= Academia Catarinense de Letras =

The Academia Catarinense de Letras (ACL) (English: Catarinense Academy of Letters) is a Brazilian literary non-profit society, and it is the maximum literary authority in the State of Santa Catarina.

The ACL is located in the city of Florianópolis, at the Centro Integrado de Cultura Professor Henrique da Silva
Fontes (CIC) (English: Integrated Cultural Center).

==History==
With the objective to promote the literary production and congregate the men of letters in Santa Catarina, the Sociedade Catharinense de Letras (Catarinense
Society of Letters) was formed on October 30, 1920, from an invitation of José Boiteux.

The idea had been initiated twice in the previous decade by the then young writer Othon da Gama Lobo d'Eça, but it did not take off.
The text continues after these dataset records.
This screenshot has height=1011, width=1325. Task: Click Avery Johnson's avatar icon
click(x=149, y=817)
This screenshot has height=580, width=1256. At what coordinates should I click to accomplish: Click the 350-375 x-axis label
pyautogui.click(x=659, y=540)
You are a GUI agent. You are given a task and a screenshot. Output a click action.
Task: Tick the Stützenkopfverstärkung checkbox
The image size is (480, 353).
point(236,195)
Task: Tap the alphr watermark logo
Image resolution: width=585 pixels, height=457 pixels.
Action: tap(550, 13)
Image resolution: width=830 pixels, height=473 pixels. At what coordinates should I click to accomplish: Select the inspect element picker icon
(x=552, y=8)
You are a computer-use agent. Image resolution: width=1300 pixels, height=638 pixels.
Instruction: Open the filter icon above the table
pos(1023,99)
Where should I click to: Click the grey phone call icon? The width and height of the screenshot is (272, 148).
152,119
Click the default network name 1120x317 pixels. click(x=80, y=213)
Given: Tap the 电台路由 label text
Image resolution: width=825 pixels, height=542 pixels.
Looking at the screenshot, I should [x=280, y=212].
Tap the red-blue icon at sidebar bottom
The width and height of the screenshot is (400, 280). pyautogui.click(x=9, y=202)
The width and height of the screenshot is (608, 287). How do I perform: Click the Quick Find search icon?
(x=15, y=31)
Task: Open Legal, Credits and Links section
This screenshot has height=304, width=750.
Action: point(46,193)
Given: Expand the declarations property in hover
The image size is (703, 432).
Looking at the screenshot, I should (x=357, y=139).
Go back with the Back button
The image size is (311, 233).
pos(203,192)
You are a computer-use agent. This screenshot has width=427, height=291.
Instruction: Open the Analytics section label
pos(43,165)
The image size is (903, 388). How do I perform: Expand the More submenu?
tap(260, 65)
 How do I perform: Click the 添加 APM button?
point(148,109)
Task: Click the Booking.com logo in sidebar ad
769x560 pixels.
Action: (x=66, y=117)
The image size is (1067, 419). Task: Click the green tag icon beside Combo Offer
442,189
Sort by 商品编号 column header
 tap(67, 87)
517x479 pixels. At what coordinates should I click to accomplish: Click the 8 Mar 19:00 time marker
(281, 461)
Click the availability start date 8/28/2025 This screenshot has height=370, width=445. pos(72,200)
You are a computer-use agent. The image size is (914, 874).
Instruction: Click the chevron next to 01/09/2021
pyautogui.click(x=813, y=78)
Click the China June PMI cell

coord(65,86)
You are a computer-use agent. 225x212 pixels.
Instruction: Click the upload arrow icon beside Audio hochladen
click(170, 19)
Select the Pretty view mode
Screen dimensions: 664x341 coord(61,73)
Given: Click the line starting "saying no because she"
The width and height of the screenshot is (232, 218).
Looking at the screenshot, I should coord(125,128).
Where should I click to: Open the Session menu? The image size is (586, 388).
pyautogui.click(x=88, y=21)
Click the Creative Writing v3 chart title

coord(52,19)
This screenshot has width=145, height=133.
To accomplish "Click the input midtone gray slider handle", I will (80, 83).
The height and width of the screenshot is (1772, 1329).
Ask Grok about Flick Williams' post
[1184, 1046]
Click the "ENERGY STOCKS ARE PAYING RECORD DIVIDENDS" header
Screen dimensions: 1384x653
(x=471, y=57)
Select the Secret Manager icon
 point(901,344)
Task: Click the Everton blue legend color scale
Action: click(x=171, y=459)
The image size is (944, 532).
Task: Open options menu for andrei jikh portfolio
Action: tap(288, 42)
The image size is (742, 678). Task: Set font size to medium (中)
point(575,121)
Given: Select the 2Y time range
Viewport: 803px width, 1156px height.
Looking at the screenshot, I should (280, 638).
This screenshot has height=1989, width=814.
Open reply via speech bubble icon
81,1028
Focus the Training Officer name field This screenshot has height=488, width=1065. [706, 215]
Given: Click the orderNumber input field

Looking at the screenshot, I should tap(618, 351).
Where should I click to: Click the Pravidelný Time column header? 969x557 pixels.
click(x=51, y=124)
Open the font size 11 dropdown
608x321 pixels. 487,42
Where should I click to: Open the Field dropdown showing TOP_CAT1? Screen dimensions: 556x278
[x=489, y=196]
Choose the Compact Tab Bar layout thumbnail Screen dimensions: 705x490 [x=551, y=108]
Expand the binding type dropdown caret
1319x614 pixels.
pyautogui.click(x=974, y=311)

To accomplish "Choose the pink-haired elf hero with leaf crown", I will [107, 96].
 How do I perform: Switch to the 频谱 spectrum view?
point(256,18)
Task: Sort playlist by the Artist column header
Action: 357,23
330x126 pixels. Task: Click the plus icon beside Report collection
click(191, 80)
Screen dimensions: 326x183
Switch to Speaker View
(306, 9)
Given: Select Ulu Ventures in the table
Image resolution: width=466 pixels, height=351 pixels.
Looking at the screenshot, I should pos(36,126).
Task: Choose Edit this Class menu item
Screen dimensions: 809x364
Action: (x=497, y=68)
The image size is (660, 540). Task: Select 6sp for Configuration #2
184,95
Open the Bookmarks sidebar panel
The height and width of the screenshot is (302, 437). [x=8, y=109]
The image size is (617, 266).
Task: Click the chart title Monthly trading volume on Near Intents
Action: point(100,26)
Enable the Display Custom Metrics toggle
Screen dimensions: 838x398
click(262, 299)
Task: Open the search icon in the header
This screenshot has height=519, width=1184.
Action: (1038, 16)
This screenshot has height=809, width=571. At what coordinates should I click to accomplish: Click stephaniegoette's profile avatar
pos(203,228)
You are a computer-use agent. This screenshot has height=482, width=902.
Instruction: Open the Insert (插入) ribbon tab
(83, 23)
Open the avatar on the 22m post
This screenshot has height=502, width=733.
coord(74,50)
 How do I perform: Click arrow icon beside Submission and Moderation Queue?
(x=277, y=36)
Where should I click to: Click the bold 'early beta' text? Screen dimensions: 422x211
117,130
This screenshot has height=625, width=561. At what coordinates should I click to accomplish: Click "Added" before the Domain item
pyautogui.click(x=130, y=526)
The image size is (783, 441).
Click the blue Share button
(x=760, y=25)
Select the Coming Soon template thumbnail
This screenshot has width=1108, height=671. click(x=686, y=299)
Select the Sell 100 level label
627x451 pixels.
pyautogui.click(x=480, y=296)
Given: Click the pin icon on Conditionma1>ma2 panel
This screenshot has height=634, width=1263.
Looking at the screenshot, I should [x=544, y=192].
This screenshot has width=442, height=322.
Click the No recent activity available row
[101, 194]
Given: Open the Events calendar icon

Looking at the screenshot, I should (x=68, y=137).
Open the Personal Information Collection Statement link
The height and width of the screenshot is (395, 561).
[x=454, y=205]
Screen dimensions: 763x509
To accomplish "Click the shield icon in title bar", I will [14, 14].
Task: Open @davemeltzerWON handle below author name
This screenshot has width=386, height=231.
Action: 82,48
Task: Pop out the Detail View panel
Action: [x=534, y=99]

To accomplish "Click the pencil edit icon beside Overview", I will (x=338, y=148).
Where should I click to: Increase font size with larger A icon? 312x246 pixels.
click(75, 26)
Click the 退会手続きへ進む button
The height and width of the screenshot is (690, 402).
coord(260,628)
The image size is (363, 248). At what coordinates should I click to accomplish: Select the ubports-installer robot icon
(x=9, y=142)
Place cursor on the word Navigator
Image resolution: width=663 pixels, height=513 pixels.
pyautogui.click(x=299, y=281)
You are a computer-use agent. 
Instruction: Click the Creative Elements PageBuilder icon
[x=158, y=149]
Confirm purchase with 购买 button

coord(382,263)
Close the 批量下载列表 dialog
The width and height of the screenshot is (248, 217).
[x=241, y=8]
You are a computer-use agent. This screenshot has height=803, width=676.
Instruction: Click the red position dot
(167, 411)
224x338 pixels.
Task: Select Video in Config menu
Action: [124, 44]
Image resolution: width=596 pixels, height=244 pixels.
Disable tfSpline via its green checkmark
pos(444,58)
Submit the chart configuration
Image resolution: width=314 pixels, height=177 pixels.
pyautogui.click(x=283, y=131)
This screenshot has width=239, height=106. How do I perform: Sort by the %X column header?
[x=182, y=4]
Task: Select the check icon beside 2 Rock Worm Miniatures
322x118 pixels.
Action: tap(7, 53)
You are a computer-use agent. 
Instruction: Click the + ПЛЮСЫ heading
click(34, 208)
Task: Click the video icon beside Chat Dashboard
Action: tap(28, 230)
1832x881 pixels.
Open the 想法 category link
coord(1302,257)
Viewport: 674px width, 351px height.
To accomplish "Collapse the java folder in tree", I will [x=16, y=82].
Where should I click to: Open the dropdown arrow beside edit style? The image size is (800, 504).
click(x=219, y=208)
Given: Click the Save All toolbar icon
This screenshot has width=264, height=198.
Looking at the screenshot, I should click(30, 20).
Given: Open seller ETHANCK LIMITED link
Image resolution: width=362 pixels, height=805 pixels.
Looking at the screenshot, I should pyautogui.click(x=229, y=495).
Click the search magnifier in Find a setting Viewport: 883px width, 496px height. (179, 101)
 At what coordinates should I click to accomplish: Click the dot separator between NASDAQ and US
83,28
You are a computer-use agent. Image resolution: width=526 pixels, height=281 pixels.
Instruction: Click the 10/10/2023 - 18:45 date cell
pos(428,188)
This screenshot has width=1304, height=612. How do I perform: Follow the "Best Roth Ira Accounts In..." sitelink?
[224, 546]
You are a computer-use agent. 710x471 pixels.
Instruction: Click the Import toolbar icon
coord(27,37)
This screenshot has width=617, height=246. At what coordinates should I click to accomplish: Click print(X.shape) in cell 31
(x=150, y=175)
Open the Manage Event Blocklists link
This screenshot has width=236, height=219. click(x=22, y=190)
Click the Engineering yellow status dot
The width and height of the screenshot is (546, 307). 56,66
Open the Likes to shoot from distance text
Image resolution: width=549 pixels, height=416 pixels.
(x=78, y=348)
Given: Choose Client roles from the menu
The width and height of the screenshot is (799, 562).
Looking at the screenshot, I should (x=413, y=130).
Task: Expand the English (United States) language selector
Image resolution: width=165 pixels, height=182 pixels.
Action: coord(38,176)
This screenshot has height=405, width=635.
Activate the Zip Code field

But in May 1921 it had its statutes approved and fourteen founding members occupied their chairs. The Patrons for each chair were chosen, and distributed in alphabetical order.

In 1924, inspired by the Academia Brasileira de Letras, the society changes its name to Academia Catarinense de Letras. At the time, sixteen of the forty chairs were still vacant.

Differently from similar academies, the ACL has accepted women in their ranks from the very beginning, with Delminda Silveira being the first
member of the chair number 10, and Maura de Senna Pereira the first member of chair number 38.

==Composition==
The Academia Catarinense de Letras is composed by forty writers either born in Santa Catarina or that made history in the State.
The chairs are lifetime positions, that is, new members can only be chosen after the death of a current member. When a chair is vacant, the
Academy organizes an election between the remaining members to choose the new member. Any writer can postulate the chair, as long as they have a
published book. The members of the Academy are called "immortals".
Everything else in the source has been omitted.